こういった流れに対して、金融機関が、中古住宅の購入資金だけでなく、
改修資金をあわせて融資するローンの取り扱いを増やしているそうです。
ここの記事に記載されている金融機関は、
三菱東京UFJ、三井住友、みずほ、りそな、三井住友信託と大手金融機関ですので、
兵庫や神戸の地域の金融機関の動きも気になるところです。
昨年に、兵庫県内の地銀、信用金庫を6行お呼びし、
同様の融資商品のお願いをした時、対応が難しいという回答をいただいたことがありましたが、
この1年の間で世の中の動きもかなり早く進んでいることを感じます。

◆「リフォーム一体型ローン」と呼びます。
これまでは改修資金を専用に融資する商品(リフォームローン)はありましたが、
無担保で貸すため、金利は高めで期間は10~15年程度となりました。
物件購入のための住宅ローンも合わせて組むという場合は、毎月の返済額はさらに大きくなります。

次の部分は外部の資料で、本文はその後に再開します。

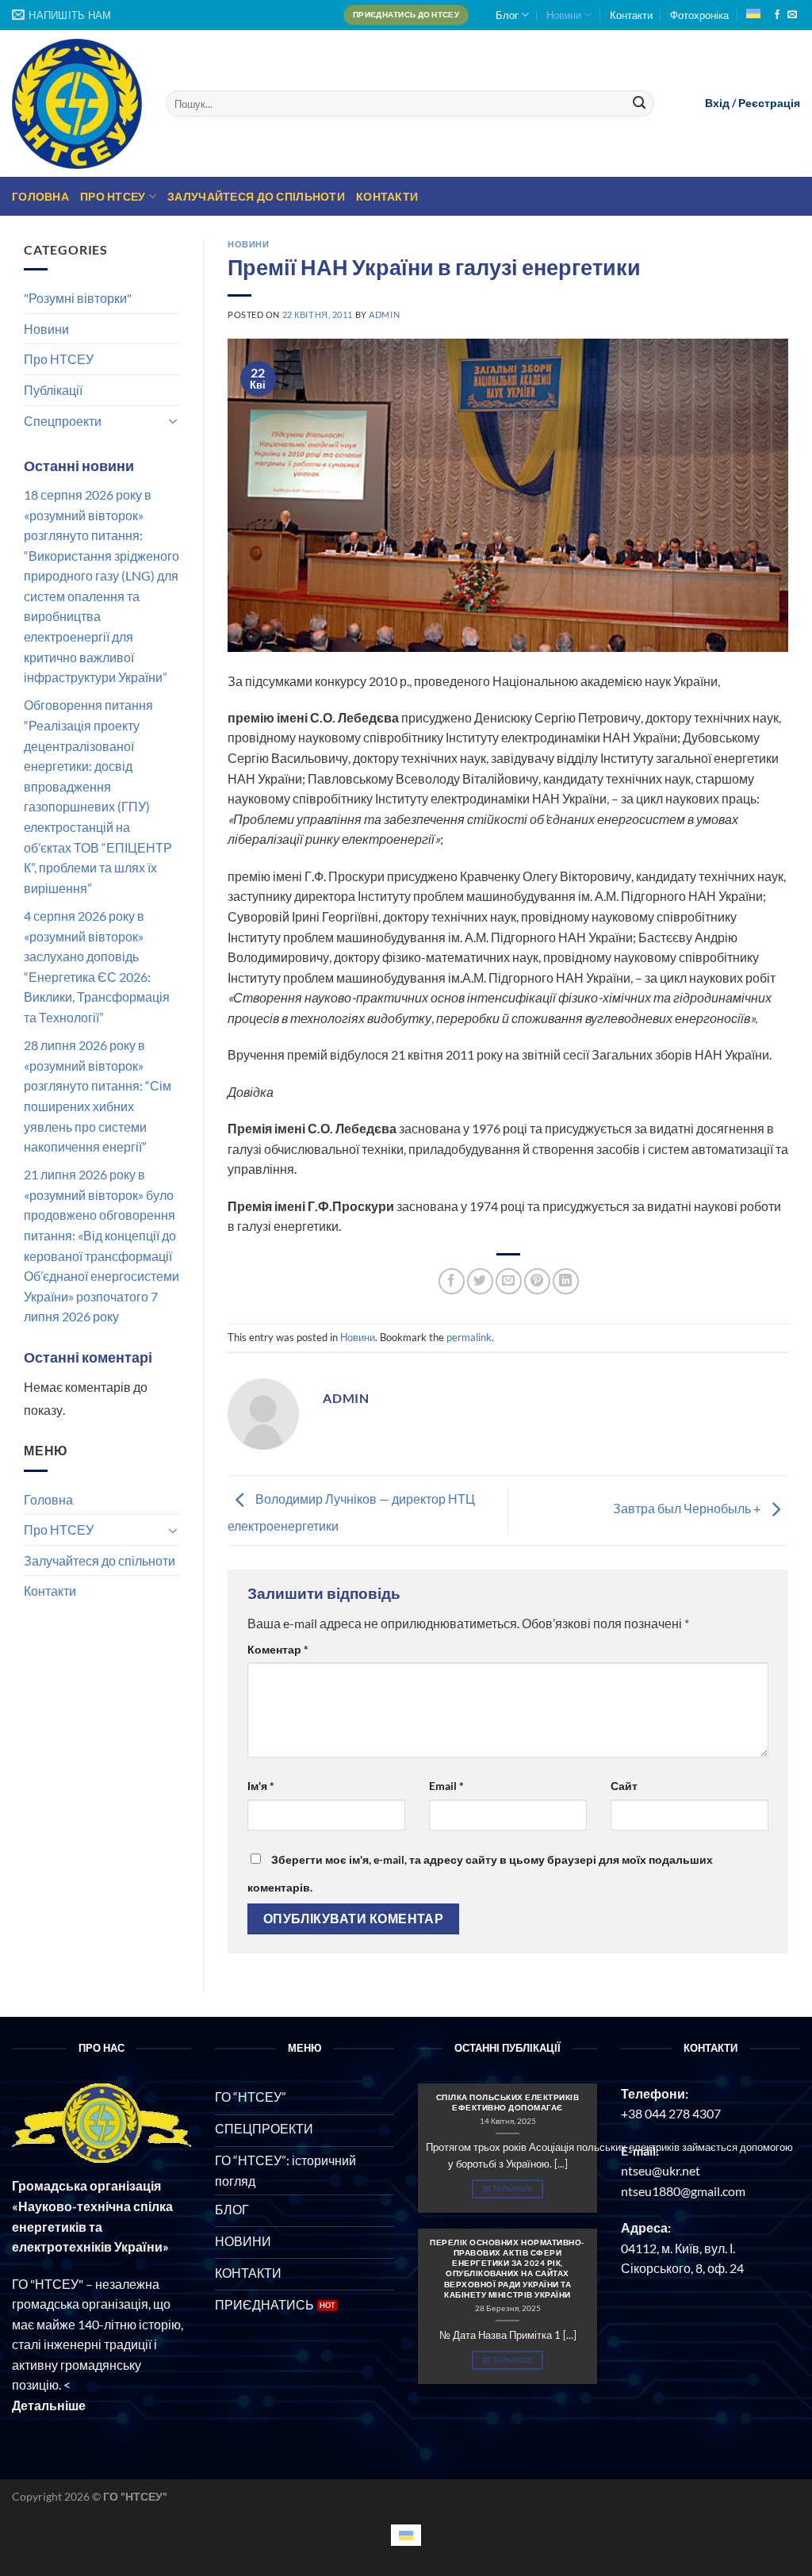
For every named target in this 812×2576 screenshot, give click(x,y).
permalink (469, 1337)
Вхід (717, 103)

これを購入資金と改修資金をセットにして融資をしてもらうと、
金利も低く、期間も35年と長くなるため、返済の負担が下がります。
これにより、大規模の改修に活用できるようになりますので、
中古物件を安く購入し、数千万円かけて改修したいといったケースでも対応が可能となるわけです。
単なる補修ではない、いわゆるリノベーション向きの融資商品といえますね。

◆改修見積を早く準備するなどが必要です。
リノベーション推進協議会の調べでは、2013年のリノベーションに該当する改築物件は、
3875戸あったそうで、前年度より2割増えているそうです。
やはり、資金のつくりやすさがあってこそ、そもそもの人気を後押しできるのではと思われます。
実際に進めるにあたっては、ポイントがいくつかあります。
その大きな一つが、改修費用の割り出しです。
物件購入時には、改修見積を銀行に出しておく必要がある関係上、
どういった工事をやるかは、早めに決めておかなければなりません。
中古住宅の購入は、売り手の都合で日程が決まっていくことも多いので、
それにあわせて中古リノベーションを行うには、
それなりの専門知識が必要であると思っていただいた方がよいと思います。